- _THE PROBLEM_
Rewrite the data below with every "Where should I click to:" changed to "Where do I click to:" and everything else left untouched.

- _PROVIDED MATERIAL_
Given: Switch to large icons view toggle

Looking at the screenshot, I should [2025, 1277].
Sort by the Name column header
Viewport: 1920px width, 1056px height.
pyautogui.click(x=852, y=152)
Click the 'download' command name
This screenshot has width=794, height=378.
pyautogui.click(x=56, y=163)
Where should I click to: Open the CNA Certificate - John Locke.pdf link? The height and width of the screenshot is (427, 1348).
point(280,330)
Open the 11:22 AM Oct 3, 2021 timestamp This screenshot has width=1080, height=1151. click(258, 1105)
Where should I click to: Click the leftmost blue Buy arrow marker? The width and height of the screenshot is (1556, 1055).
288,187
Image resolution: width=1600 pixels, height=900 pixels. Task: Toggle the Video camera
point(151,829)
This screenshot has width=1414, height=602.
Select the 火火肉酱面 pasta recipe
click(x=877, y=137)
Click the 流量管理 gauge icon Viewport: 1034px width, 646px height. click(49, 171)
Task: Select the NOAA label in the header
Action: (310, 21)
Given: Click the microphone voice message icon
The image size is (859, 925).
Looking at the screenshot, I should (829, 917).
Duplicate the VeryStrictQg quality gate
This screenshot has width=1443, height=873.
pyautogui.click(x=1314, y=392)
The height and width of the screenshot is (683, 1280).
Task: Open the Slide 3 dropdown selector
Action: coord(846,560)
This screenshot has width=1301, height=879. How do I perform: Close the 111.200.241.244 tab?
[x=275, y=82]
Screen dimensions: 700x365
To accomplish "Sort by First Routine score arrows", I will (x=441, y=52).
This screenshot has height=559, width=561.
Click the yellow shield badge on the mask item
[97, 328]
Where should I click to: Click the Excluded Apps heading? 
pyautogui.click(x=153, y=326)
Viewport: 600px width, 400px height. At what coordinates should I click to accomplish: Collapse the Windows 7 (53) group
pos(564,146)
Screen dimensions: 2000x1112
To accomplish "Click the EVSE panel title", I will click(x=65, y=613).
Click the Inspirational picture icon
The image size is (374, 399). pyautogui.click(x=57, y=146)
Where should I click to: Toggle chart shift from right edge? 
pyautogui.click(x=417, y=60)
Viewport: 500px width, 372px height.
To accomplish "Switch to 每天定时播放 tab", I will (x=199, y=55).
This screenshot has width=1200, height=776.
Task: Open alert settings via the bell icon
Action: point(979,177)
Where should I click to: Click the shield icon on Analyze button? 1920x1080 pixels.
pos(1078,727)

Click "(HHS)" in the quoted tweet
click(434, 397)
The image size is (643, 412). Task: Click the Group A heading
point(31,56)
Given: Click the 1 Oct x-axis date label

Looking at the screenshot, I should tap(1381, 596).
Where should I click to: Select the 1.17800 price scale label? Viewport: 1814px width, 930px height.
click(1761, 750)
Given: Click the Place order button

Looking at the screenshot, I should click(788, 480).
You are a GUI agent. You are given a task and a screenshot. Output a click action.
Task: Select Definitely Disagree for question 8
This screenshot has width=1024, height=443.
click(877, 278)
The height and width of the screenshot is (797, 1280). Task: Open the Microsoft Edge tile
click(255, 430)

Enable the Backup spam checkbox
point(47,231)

- _SOLUTION_
Given: Switch to large icons view toggle

Looking at the screenshot, I should [2025, 1277].
Sort by the Name column header
Viewport: 1920px width, 1056px height.
pyautogui.click(x=852, y=152)
Click the 'download' command name
This screenshot has width=794, height=378.
pyautogui.click(x=56, y=163)
Where do I click to: Open the CNA Certificate - John Locke.pdf link? The height and width of the screenshot is (427, 1348).
point(280,330)
Open the 11:22 AM Oct 3, 2021 timestamp This screenshot has width=1080, height=1151. click(258, 1105)
Where do I click to: Click the leftmost blue Buy arrow marker? The width and height of the screenshot is (1556, 1055).
288,187
Image resolution: width=1600 pixels, height=900 pixels. Task: Toggle the Video camera
point(151,829)
This screenshot has width=1414, height=602.
Select the 火火肉酱面 pasta recipe
click(x=877, y=137)
Click the 流量管理 gauge icon Viewport: 1034px width, 646px height. click(49, 171)
Task: Select the NOAA label in the header
Action: (310, 21)
Given: Click the microphone voice message icon
The image size is (859, 925).
Looking at the screenshot, I should (829, 917).
Duplicate the VeryStrictQg quality gate
This screenshot has width=1443, height=873.
pyautogui.click(x=1314, y=392)
The height and width of the screenshot is (683, 1280).
Task: Open the Slide 3 dropdown selector
Action: coord(846,560)
This screenshot has width=1301, height=879. How do I perform: Close the 111.200.241.244 tab?
[x=275, y=82]
Screen dimensions: 700x365
To accomplish "Sort by First Routine score arrows", I will (x=441, y=52).
This screenshot has height=559, width=561.
Click the yellow shield badge on the mask item
[97, 328]
Where do I click to: Click the Excluded Apps heading? 
pyautogui.click(x=153, y=326)
Viewport: 600px width, 400px height. At what coordinates should I click to accomplish: Collapse the Windows 7 (53) group
pos(564,146)
Screen dimensions: 2000x1112
To accomplish "Click the EVSE panel title", I will click(x=65, y=613).
Click the Inspirational picture icon
The image size is (374, 399). pyautogui.click(x=57, y=146)
Where do I click to: Toggle chart shift from right edge? 
pyautogui.click(x=417, y=60)
Viewport: 500px width, 372px height.
To accomplish "Switch to 每天定时播放 tab", I will (x=199, y=55).
This screenshot has width=1200, height=776.
Task: Open alert settings via the bell icon
Action: point(979,177)
Where do I click to: Click the shield icon on Analyze button? 1920x1080 pixels.
pos(1078,727)

Click "(HHS)" in the quoted tweet
click(434, 397)
The image size is (643, 412). Task: Click the Group A heading
point(31,56)
Given: Click the 1 Oct x-axis date label

Looking at the screenshot, I should tap(1381, 596).
Where do I click to: Select the 1.17800 price scale label? Viewport: 1814px width, 930px height.
click(1761, 750)
Given: Click the Place order button

Looking at the screenshot, I should click(788, 480).
You are a GUI agent. You are given a task and a screenshot. Output a click action.
Task: Select Definitely Disagree for question 8
This screenshot has width=1024, height=443.
click(877, 278)
The height and width of the screenshot is (797, 1280). Task: Open the Microsoft Edge tile
click(255, 430)

Enable the Backup spam checkbox
point(47,231)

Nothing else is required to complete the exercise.